* **MATERIAL FOR THE TASK**:
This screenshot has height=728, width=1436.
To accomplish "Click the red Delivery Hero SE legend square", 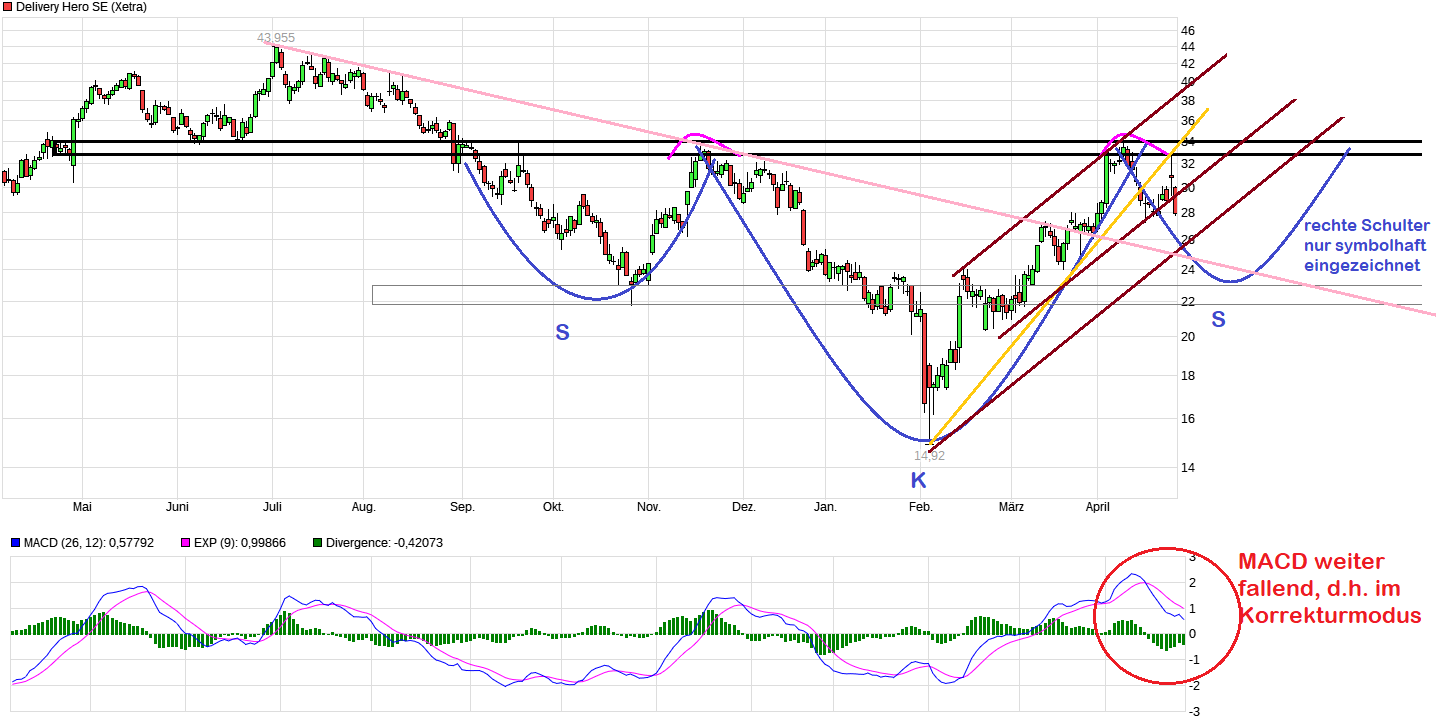I will [8, 7].
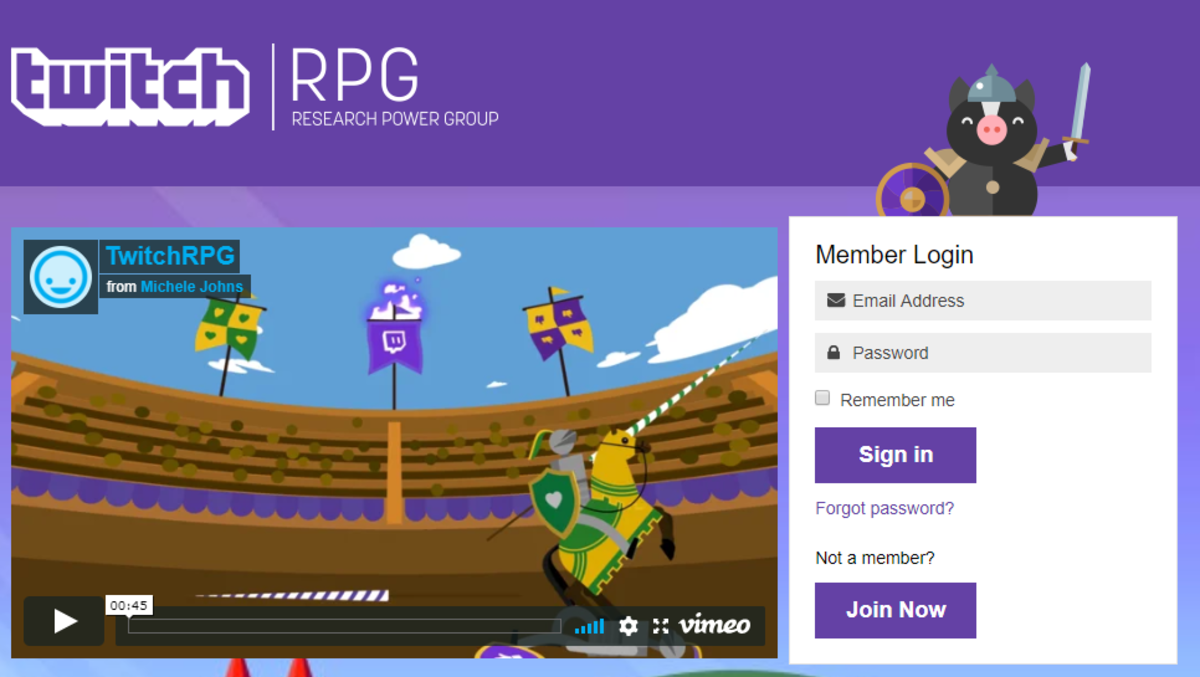Focus the Password input field
1200x677 pixels.
point(983,352)
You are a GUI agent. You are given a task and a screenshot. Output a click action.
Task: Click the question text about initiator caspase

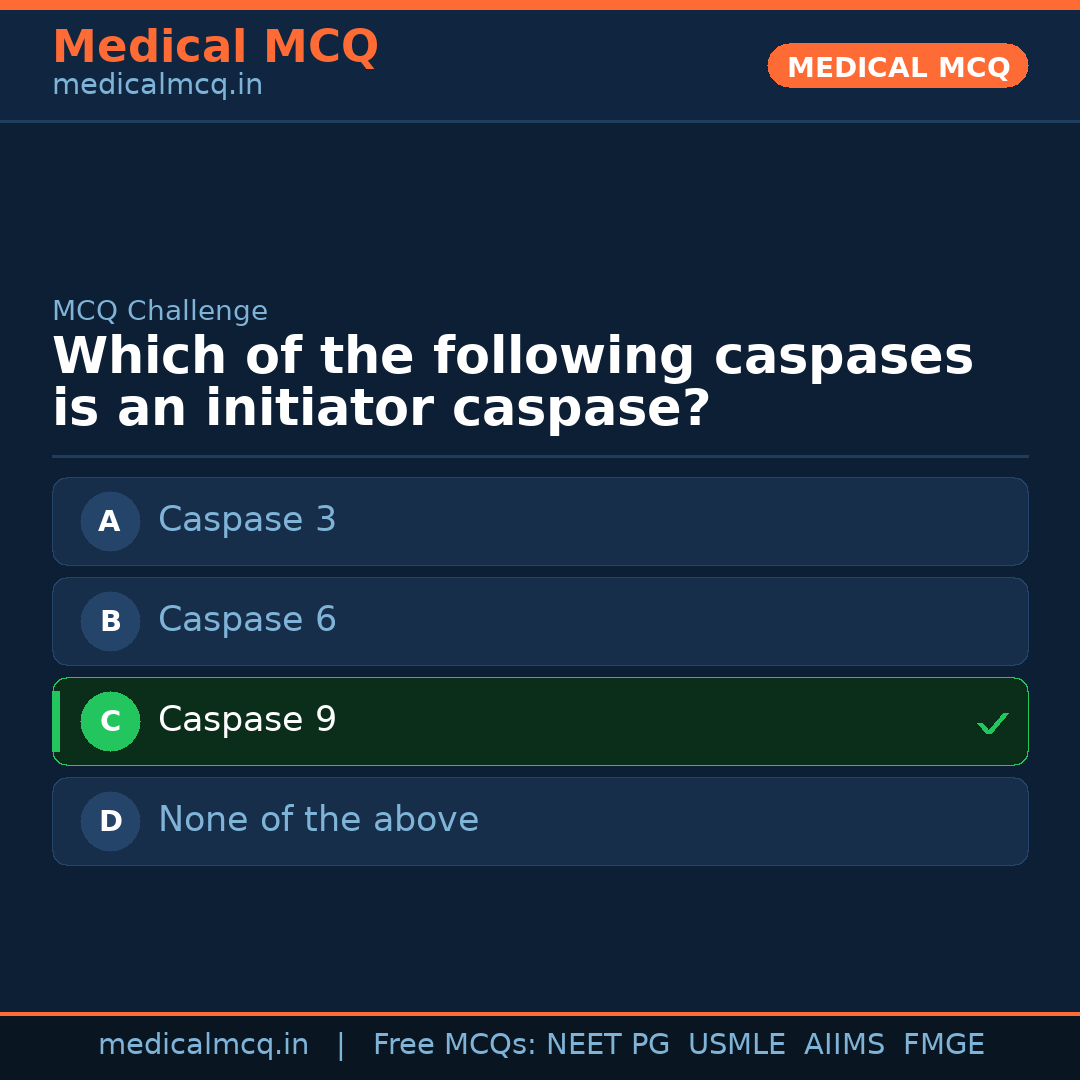(513, 380)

* **TO DO**: Leave the pictures out and retype only the lines from the line with "Task: Click the" through the final line of the material, both ends included, word for word.

* **SOLUTION TO THE PROBLEM**:
Task: Click the question text about initiator caspase

(513, 380)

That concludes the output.